For the most part, little César’s childhood is fairly normal.  After the second chapter, César’s father is in jail and her mother struggles to provide for the family, but otherwise he/she undergoes the usual adventures of being a seven-year old: learning to read, making a friend, listening to the radio, playing make believe.  Aira has a gift for inhabiting the particular logic of children, with its excess of thought without sense to guide it.  César alternately under- and overreacts to events, throws fits, tells strange, pointless lies, misunderstands wholes sets of concepts.  She arrives in school after a three month absence and doesn’t know how to read.  The process appears to her as an “abstract mimicry,” a “recondite algebra in which the teachers specialized for reasons that were none of my concern.”  Visiting her father in prison she hides for a day and a night, fantasizing about the search provoked by her disappearance.  Asked by a doctor about her symptoms while recuperating in the hospital, César launches into a typically elaborate dishonesty:

An urge, a whim or a manic obsession that not even I could explain impelled me to sabotage the doctor’s work, to trick him.  I pretended to be stupid…I must have thought the opportunity was too good to waste.  I could be as stupid as I liked, with impunity.  But it wasn’t simply a matter of passive resistance.  Doing nothing at all was too haphazard, because sometimes nothing can be the right response, and I was determined not to let chance determine my fate.  So even though I could have left his questions unanswered, I took the trouble to answer them.  I lied.  I said the opposite of the truth, or the opposite of what seemed truest to me.

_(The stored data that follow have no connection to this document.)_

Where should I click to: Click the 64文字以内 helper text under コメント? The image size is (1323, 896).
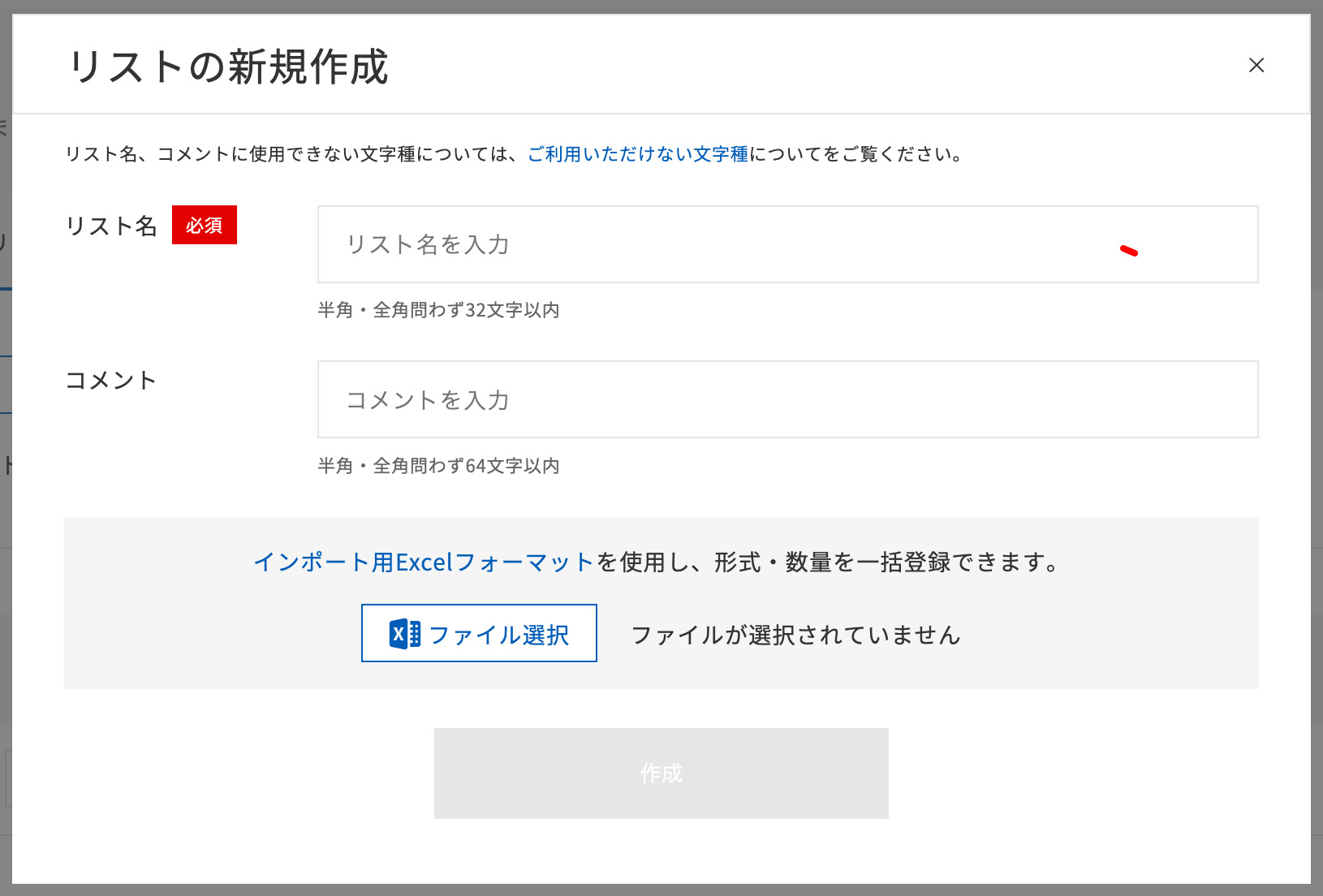pos(441,466)
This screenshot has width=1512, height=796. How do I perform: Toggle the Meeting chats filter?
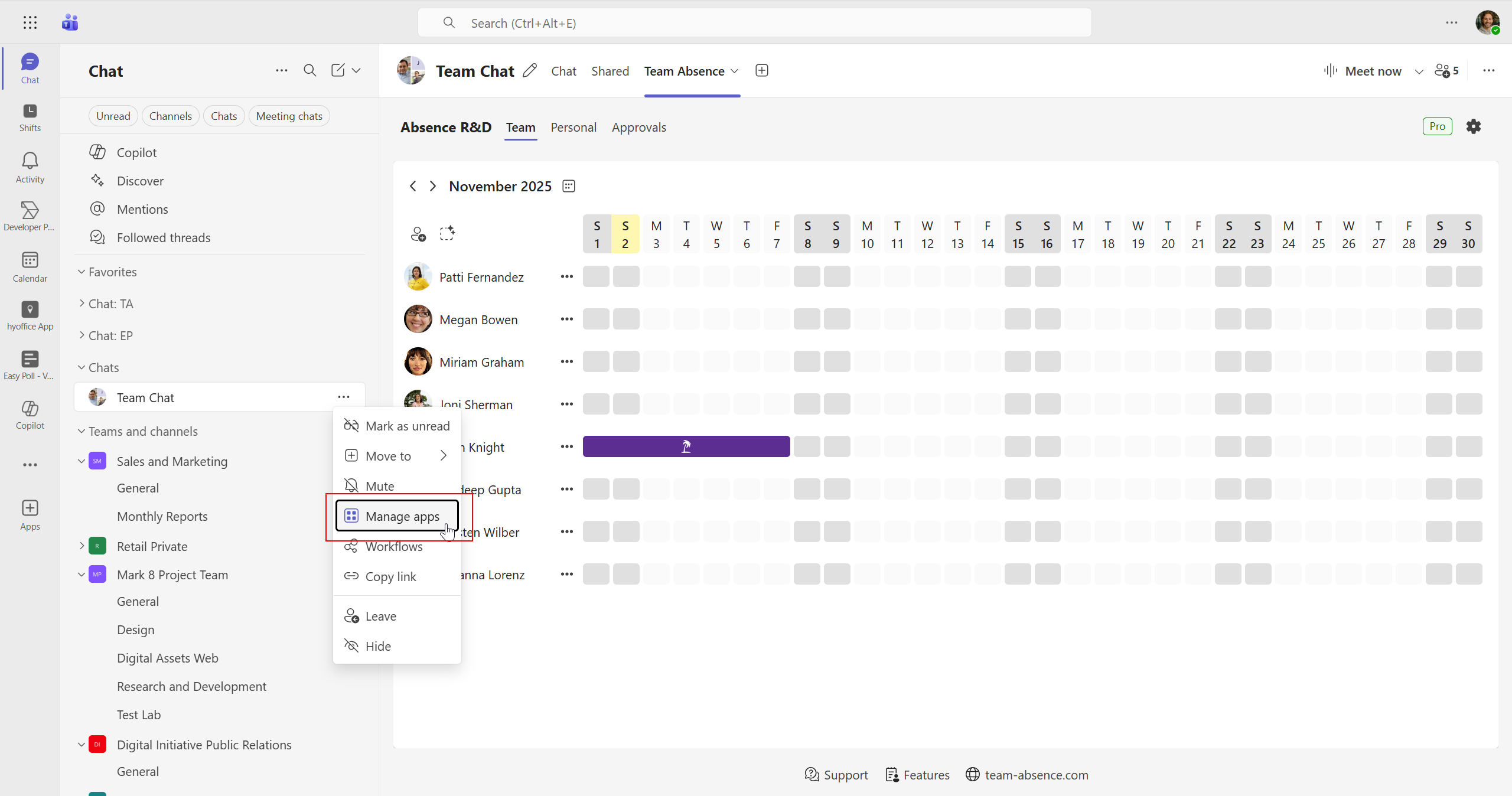[289, 116]
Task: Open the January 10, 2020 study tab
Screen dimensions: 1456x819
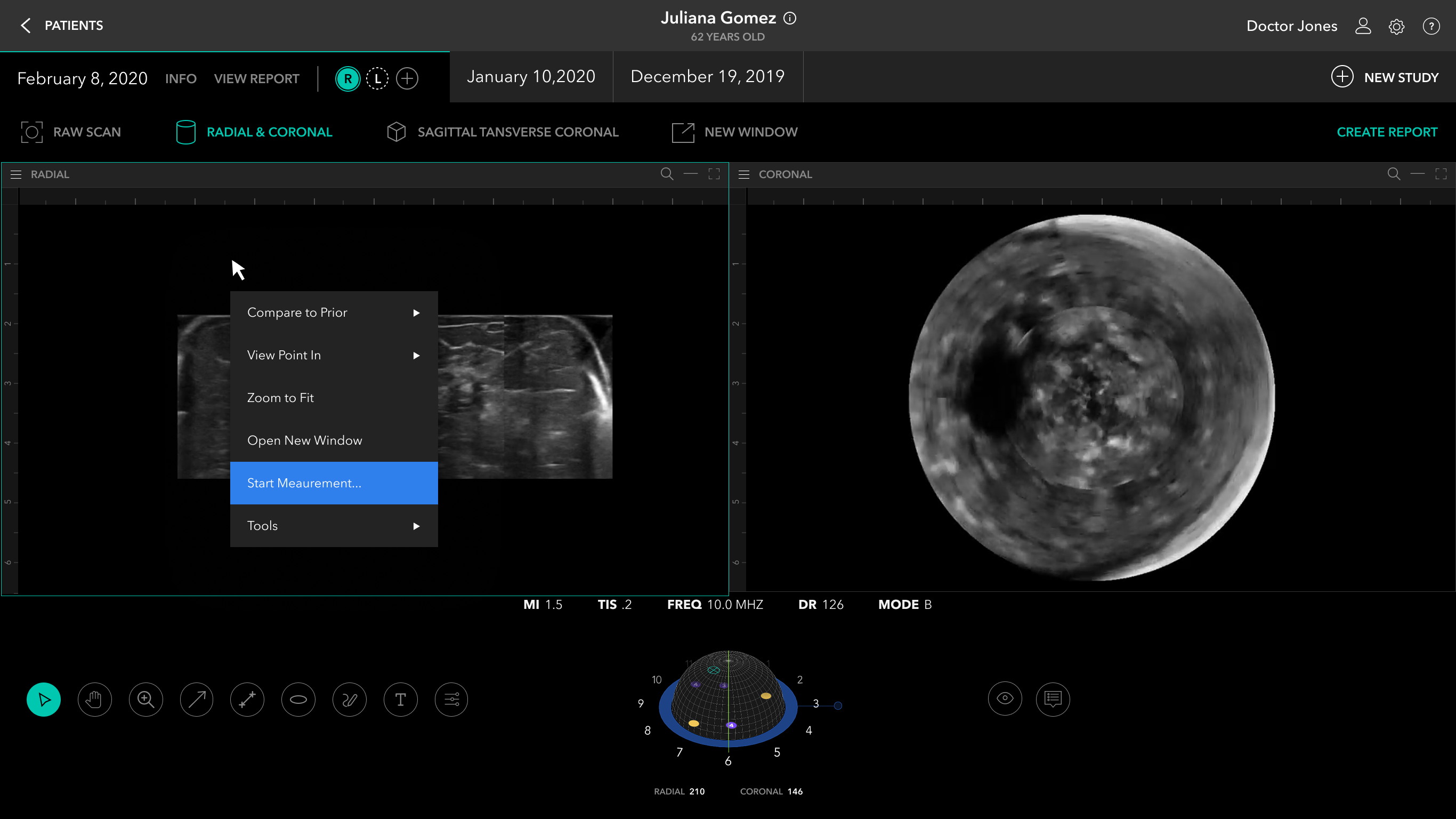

This passage gives me a pang of recognition.  César’s convoluted rationales recall the dimly remembered reasons behind various childhood decisions, like building a fort and then destroying it to keep it from being destroyed, or hiding for hours among the women’s wear racks in a Value City in hopes of raising an alarm.  In its own way, it’s a triumph of psychological realism.  Certainly it’s a tremendous relief after years of American fiction in which are children are confined to the axis of angel, savant and thug.

In The Literary Conference, the most recent and most antic of his novels to appear in English, Aira is once again his own protagonist.  This time he is an adult, and male, an author of middling renown and a struggling translator.  He is also a master of genetics and genius at solving nautical puzzles, a skill which he uses in the prologue to raise an ancient treasure from the Venezuelan seafloor.  Still, César is afflicted by the same mental hyperactivity that plagued him in How I Became a Nun: “Everything is a metaphor in the hyperkinetic microscope of my psyche, everything is instead of something else.”

This torrent makes it hard for him to unwind.  In between the raising of the treasure and the fulfillment of his diabolical plan for world domination (or Latin American literary respectability), he takes a brief vacation at a literary conference, but he can’t relax, distracted by the “thousands of tiny incidents, all full of meaning” that happen “while nothing was happening.”  At one point he tries to measure the velocity of his thoughts:

I am trying a method of my own invention: I shoot a perfectly empty thought through all the others, and because it has no content of its own, it reveals the furtive outlines – which are stable to the empty one – of the contents of the others.  That retrograde cloned mini-man, the Speedometer, is my companion on solitary walks and the only one who knows all my secrets.

He could be talking about his own work as a writer.  Everything in Aira has that Mad Scientist feel to it.  His novels are eccentric clones of reality, where the lights are brighter, the picture is sharper and everything happens at the speed of thought.